Korb

Gemeinderat will keinen Skatepark

Skaterpark
In Waiblingen wird derzeit ein neuer Skatepark aufgebaut. Die alten Teile hätte die Stadt der Nachbargemeinde Korb überlassen – doch die mag sich den Park nicht leisten, weil ein entsprechender Platz erst für viel Geld angelegt werden müsste. © Palmizi / ZVW

Korb. Kein Weihnachtsgeschenk für Korber Skater: Die Gemeinde wird die ausrangierten Rampen und Hindernisse aus Waiblingen nicht übernehmen. Die hätte es zwar umsonst gegeben, doch einen geeigneten Platz für den Park haben die Korber nicht gefunden. Eine Fläche beim Stadion neu anzulegen hätte laut Rathaus 189 000 Euro gekostet.

„Danke, aber: nein, danke“, so lässt sich die Antwort der Gemeinde Korb auf das Angebot der Stadt Waiblingen zusammenfassen, die ausrangierten, wohl aber funktionstüchtigen Teile des abgebauten Skateparks beim Waiblinger Hallenbad zu übernehmen. Die Waiblinger lassen derzeit an selber Stelle einen neuen Park aufbauen – für satte 840 000 Euro soll’s darin alles geben, was das Skater-Herz aktuell begehrt.

Für den Korber Gemeinderat, dem in seiner letzten Sitzung vor der Weihnachtspause – auch angesichts der Neuverschuldung in den kommenden Jahren – überhaupt nicht danach war, Geschenke zu verteilen, war dieser Super-Park in der Nachbarstadt nur ein Grund mehr, keine eigene Anlage zu errichten. Schließlich könnten die Korber Skater, so die Argumentation, in Zukunft einfach nach Waiblingen fahren. Zwar hätte es die Rampen, Hindernisse und Halfpipes aus der Stauferstadt kostenlos gegeben, doch es mangelt den Korbern an einem geeigneten Platz.
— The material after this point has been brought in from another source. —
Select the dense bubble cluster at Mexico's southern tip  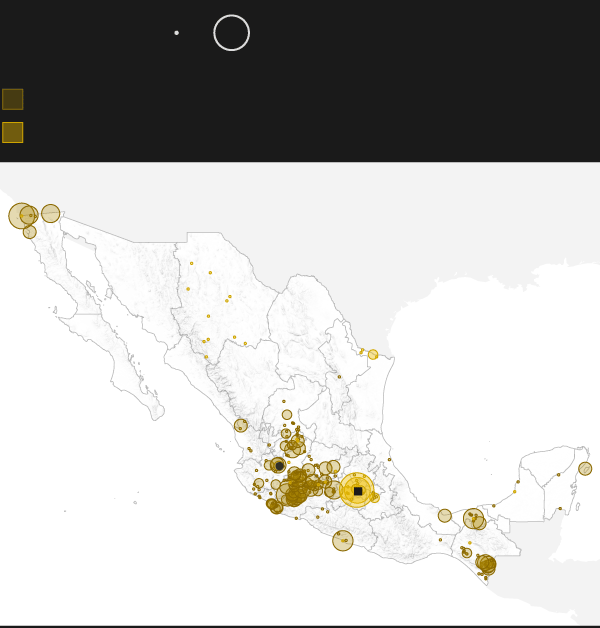pyautogui.click(x=487, y=565)
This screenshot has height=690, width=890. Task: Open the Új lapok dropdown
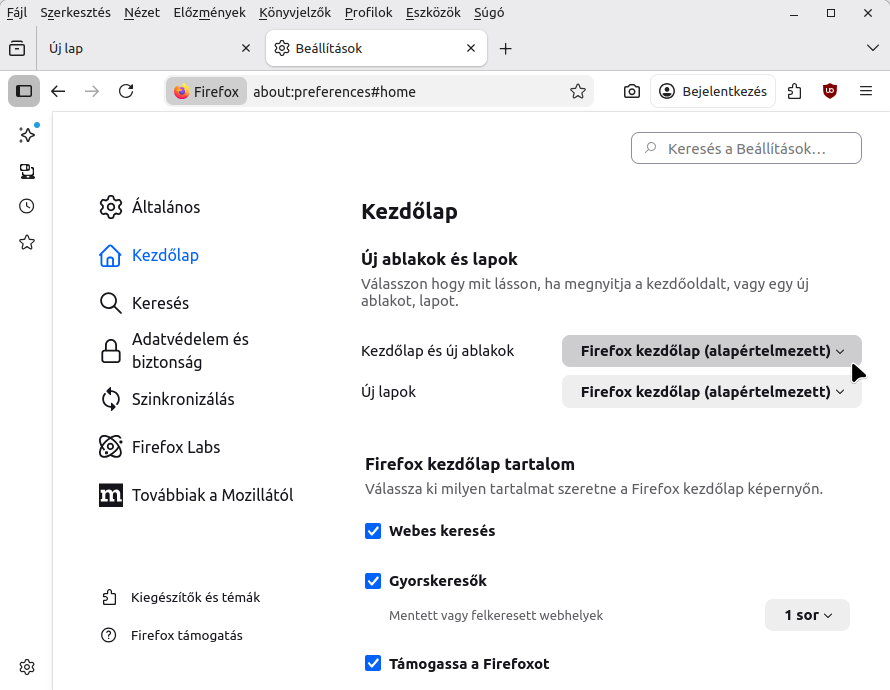tap(711, 391)
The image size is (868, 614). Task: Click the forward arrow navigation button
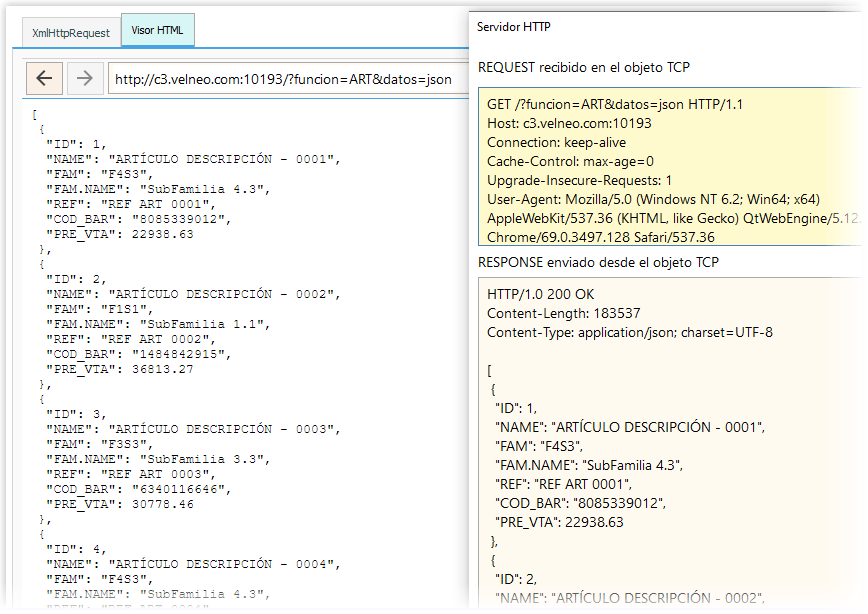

Ein Standort am Kober Stadion wäre infrage gekommen

Der Park hätte eine Fläche von 800 bis 900 Quadratmetern benötigt. Untersucht wurde laut Verwaltung der Festplatz, der aber erstens zu klein und zweitens für weitere Systembauten – Stichwort: Flüchtlingsunterbringung – reserviert ist. Auch die Ecke Mansler/Brucknerstraße flog raus: Auf dem Eimergelände seien weitere Sportflächen, ein Kindergarten, Wohnmobilstellplätze oder Parkplätze geplant. Für einen Pausenhof sind die Skater zu laut, im Außenbereich sind keine entsprechenden Flächen vorhanden, das Regenüberlaufbecken in Kleinheppach darf nicht überbaut werden. Bliebe ein Standort, der sich „am besten für die mögliche Umsetzung der Skateanlage“ geeignet hätte: der südöstliche Bereich des Korber Stadions, wo sich derzeit eine Kugelstoßanlage befindet.

Insgesamt hätte es die Gemeinde 189 000 Euro gekostet, diesen Platz herzurichten, heißt es aus dem Rathaus. Korb hätte einen neuen Kredit aufnehmen müssen. Das lehnte der Gemeinderat fast geschlossen ab. „Der Standort ist sehr wertvoll“, sagte CDU/FW-Rat Martin Zerrer – hier könnte auch irgendwann ein Pflegeheim oder eine Schulerweiterung unterkommen. Regina Hauser (SPD) hielt die Anlage für „nicht super-attraktiv“ und schlicht zu teuer, Ulrike Ebke-Rieß (Grüne) gar für „völlig veraltet“ – Kosten und Nutzen stünden in keinem Verhältnis. Eberhard Negele (FB), der sich als Einziger enthielt, plädierte für eine „Interimslösung“ – einen befestigten Platz könne man immer gebrauchen und die Elemente im Zweifel auch wieder abbauen. Die restlichen Gemeinderäte stimmten gegen die Errichtung der Anlage.


Schüler waren dafür

Die Idee, die Skate-Elemente aus Waiblingen zu übernehmen, stammt aus der Korber Leitbildgruppe, in der sich Barbara Gehring vom HHC besonders in der Kategorie „Korb bleibt jung“ engagiert.
Bei einer Umfrage unter Korber Schülern fand Gehring heraus, dass der Jugend vor allem Angebote außerhalb von Vereinen fehlen.

Eine Skaterbahn wünschten sich 214 von 392 befragten Gemeinschaftsschülern. Gehring nahm Kontakt mit der Stadt Waiblingen auf und bekam die Zusage, dass Korb die Elemente haben könnte.